The more you know about a person, the better you can predict their behavior. This principle applies to big data and marketing. Extensive big data analysis indicates the product or service prices consumers will approve of. Prices can attract or deter potential customers, so companies should gather insight to avoid pricing themselves out of the market.
Big data also determines the advertisement content that will positively resonate with a company’s target audience. Their marketing team can use it to determine trends to infuse into their campaigns to make them go viral and increase brand visibility. Big data helps improve business-consumer relationships. With the insight companies have about consumer decision-making processes, they can plan ahead and make the purchase process as smooth as possible.

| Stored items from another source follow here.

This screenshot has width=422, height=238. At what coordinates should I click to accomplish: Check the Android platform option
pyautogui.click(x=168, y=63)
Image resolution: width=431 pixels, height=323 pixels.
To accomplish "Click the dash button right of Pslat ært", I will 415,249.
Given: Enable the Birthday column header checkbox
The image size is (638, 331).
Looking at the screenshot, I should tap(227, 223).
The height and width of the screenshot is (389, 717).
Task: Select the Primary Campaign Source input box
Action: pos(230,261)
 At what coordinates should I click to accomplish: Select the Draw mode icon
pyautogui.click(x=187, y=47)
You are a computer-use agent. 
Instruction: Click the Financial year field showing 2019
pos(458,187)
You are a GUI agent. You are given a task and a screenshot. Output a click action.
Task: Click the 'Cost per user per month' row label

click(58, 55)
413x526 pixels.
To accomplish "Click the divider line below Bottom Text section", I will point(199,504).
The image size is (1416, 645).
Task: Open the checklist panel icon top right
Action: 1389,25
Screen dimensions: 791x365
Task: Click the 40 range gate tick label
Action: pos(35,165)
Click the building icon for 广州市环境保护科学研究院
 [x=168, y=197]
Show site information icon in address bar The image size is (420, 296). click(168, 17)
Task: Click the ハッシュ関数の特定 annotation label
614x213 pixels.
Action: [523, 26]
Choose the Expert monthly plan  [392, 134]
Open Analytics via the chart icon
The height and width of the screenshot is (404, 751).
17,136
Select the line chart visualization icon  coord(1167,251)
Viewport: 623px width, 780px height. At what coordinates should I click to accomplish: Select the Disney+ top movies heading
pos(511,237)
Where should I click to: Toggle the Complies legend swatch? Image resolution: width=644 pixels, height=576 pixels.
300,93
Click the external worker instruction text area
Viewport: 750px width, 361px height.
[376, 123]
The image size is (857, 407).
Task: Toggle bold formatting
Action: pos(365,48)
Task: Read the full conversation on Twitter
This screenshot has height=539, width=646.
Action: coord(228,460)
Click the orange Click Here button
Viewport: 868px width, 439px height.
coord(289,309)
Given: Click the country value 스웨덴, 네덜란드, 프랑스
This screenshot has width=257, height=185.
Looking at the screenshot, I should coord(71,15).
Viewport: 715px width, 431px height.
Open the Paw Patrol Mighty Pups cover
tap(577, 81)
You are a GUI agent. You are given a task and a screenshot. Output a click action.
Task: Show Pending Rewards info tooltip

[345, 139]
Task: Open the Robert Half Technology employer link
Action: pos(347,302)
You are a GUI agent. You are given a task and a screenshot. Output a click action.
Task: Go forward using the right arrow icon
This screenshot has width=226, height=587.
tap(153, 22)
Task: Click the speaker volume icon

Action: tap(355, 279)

Marketers that use big data mainly focus on consumer, operational, and financial data. These three types of data are obtained from different locations and stored separately. When combined, these data sets can provide valuable insight to create a solid multi-faceted marketing strategy.
Consumer data helps them know more about their target audience. They use financial data to measure performance, so their company can operate more efficiently. Financial data also accounts for competitor product pricing and operational costs. Operational data relates to information from CRM systems, logistical operations, feedback from IoT devices, and more.